Dr Kerr : Moderna and global regulators recognise that naked DNA in high concentrations does present a potential risk, a theoretical risk. These conversations have been held with regulators since at least the 1990s. There is a very solid framework for regulators and pharmaceutical companies around minimising that risk. That includes digesting the plasmids so there isn’t full plasmids in any product, and after the plasmids are digested or broken up they are then filtered out. I’ll also add that the Moderna product doesn’t have any oncogenes in it and that their product has well within the global regulatory limit of residual DNA. I’ll just reiterate that there have been 50 years of experience of residual DNA in biotechnology products and 13 billion doses, which means 13 billion opportunities for this to happen in real life, and there isn’t a single report.

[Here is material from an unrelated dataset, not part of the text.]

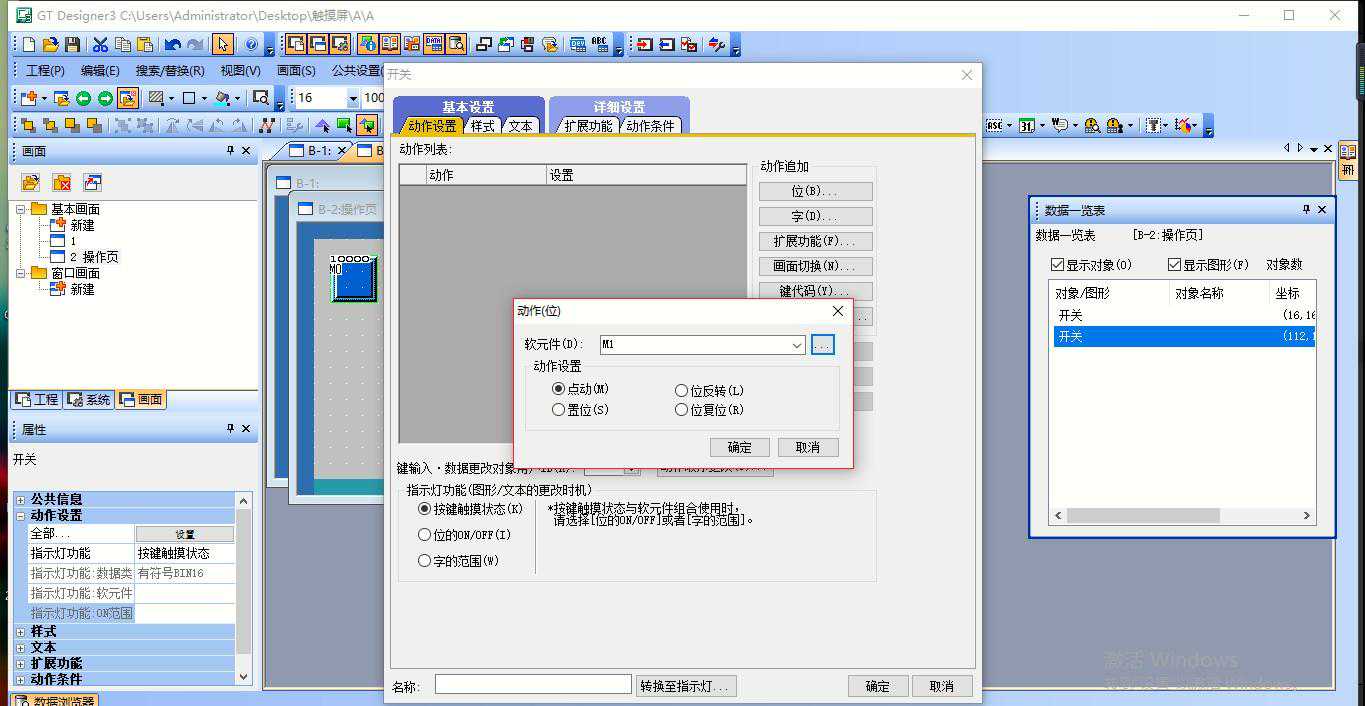Click the Help question mark icon
This screenshot has width=1365, height=706.
(x=251, y=45)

Senator RENNICK: I’ll then go to the next thing. So, despite that obviously there are acknowledged potential risks here, both from Moderna, the maker of—
Dr Kerr : They’re theoretical and they’re very small.
Senator RENNICK: I’ve heard you out, please. There’s an email here that indicates there’s also a risk. Given these risks were known at the time, why wasn’t carcinogenic testing actually performed before the rollout of the vaccines?
Prof. Lawler : To clarify, Senator, when you say there’s an email that indicates that there’s risk, is that an email—
Senator RENNICK: That’s the one I read out to you before.
Prof. Lawler : I think that we actually addressed that that was a process of internal conversation. That was not the declaration or confirmation of a validated risk.
Senator RENNICK: Well, it seems to suggest it.
Dr Kerr : Residual DNA is evaluated before the products are approved. That is actually part of the evaluation process.
Senator RENNICK: But you say this technology has been around for 50 years. This is the first time that the DNA was put inside lipids to go inside a cell. That’s never happened before. There was lots of testing, I acknowledge, but it had not actually been rolled out in real life.
Dr Kerr : There are well-characterised systems within the cell to break down exogenous DNA. They’re well categorised and well known.
Senator RENNICK: Back to the question, given the potential risks that were identified by Moderna, this conversation seems to suggest that exogenous DNA can potentially be incorporated using these processes, or you can have homologous recombinations—that is, the DNA inserted into the body’s cells via the vaccine can recombine with existing DNA. This is what’s acknowledged here as a risk. Why wasn’t carcinogenic testing done, given the potential risks involved with the vaccine?
Prof. Lawler : Just before Dr Kerr comments on that, I think I need to be really clear around this, Senator. You are drawing a line of evidence that is taking you to a conclusion, I think, that you’re asking to us refute or confirm. You are, for that purpose, relying on a single email within a long chain of conversation, which was a conversation between scientists, which is clarified within the broader context of that email that this requires a series of significantly improbable steps, and the result of that conversation was a consensus that this is not something that’s happened.
We have a long series of processes which leads to our determination of the safety of these vaccines. One includes, as Dr Kerr has highlighted, the fact that you keep talking about the incorporation of naked DNA. We’re talking about the introduction of lipid based mRNA. We have processes of manufacture that cleave and remove that DNA. We go through a process of testing against globally recognised and accepted standards, and the batches have met that. And we go through a process of intensive pharmacovigilance. As I’ve mentioned previously and I suspect will mention a number of times again tonight, the COVID vaccines have been the most scrutinised medicines rolled out in Australian history. And, as Dr Kerr has mentioned, regardless of the delivery mechanism, over 50 years of biotechnology using these technologies, we have not seen integration into human DNA. On that basis, I’ll ask you to add to the response.
Dr Kerr : I think I can’t add to that response. That covered it.